Not to mention the highest overclock you can manage at your ambient temperature (pressure, RH) 
isnt necessarilly the environment its shipping to so you'd likely have to back it down a little for safety (or determine parity)

and think you should avoid images with a newegg watermark 

Id build up history first and show other examples of your work in a far more detailed "store" as well as cover your butt on the legalities


----------



## CjStaal (Apr 17, 2006)

I know... But my distributer is... idk if he's fradulent, he has been real busy and he does e-mail back and stuff and communicate and why would he communicate after he ripped me off (supposably). Well, I'm not buying from him agian until my first customer get's his part.

edit: (lol @ sig) you hack also? I'm just starting and learning C++, I hate people who use other peeps programs.


----------



## zekrahminator (Apr 17, 2006)

bikr692002 said:
			
		

> *scratches head* wtf are you talking about?


When I was configuring system as described, I got quote around $2300. You configured and got $1859. That's what I mean


----------



## Solaris17 (Apr 17, 2006)

man you guys are hitting bikr a lil hard calm down and whats this about a bust deal? give him a break do YOU know the story behind it?.........ok.........im just saying i feel hostility in this marked up? sure you can get the parts a lil cheaper but if you dont know jack about comps he's building it thats labor hes testing it hes buying it you cant bealive that he wont whant a lil profit


----------



## zekrahminator (Apr 17, 2006)

nice second system solaris . Alright, I admit, we have been a little mean to bikr. I also admit that I can't quite think of the exact reason . I suppose that we just got a little carried away after I got critical...lol. Well, I'd just like to say I'm sorry if I caused any trouble.


----------



## OOTay (Apr 17, 2006)

man bikr if someone is stupid enough to bid on that (most noobs are) you will make a crap load of profit lol!


----------



## Ice Czar (Apr 17, 2006)

bikr692002 said:
			
		

> edit: (lol @ sig) you hack also? I'm just starting and learning C++, I hate people who use other peeps programs.
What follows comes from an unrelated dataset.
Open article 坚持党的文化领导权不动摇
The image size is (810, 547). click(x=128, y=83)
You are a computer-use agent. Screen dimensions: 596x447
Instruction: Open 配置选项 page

thanx its an Ice Czar original paraphrase 
Nope not a hacker, just a certified tin foil wearing paranoid

I have enough on my plate learning to be a good lab monkey
my "programing" studies are confined to MEGABasic, Labview, MatLab, and assorted control protocols (GPIB, RS232\485\422 ect, Modibus, Fieldbus, Profibus)


----------



## wazzledoozle (Apr 18, 2006)

Severely overpriced, you could get a better deal from Alienware


----------



## OOTay (Apr 18, 2006)

hmm... 0 bids i wonder why lol


----------



## yogurt_21 (Apr 18, 2006)

I have sevral suppliers, all local and all require a retailers license. but newegg's prices are consumer prices, you should get ane online rtailers license and use newegg's supplier prices. (directron and a few others also do that for certain items they have too many of).


----------



## CjStaal (Apr 18, 2006)

How would I go about getting a online retail license, how much does it cost? is it worth it?


----------



## yogurt_21 (Apr 18, 2006)

http://businessnameusa.com/info/step1.htm
answer the questions and it'll get you started, yeas it's worth it if you plan to actually be able to sell goods for more than it costs you to buy them lol. but overall if you plan to do this for a business in the future or near future it's better to start now.


----------



## CjStaal (Apr 18, 2006)

Ugh am I going to haev to pay taxes?


----------



## Satchmo (Apr 18, 2006)

its a business, of course you will, and licensing fees as well.


----------



## CjStaal (Apr 18, 2006)

grrrr >.<


----------



## yogurt_21 (Apr 18, 2006)

actually your taxes will be more than reasonable for the fist few years, it's when the business grows that you get the hefty ones lol. plus labor, rent, inventory and etc. lol


----------



## OOTay (Apr 18, 2006)

to bad hes not old enough to pay his taxes


----------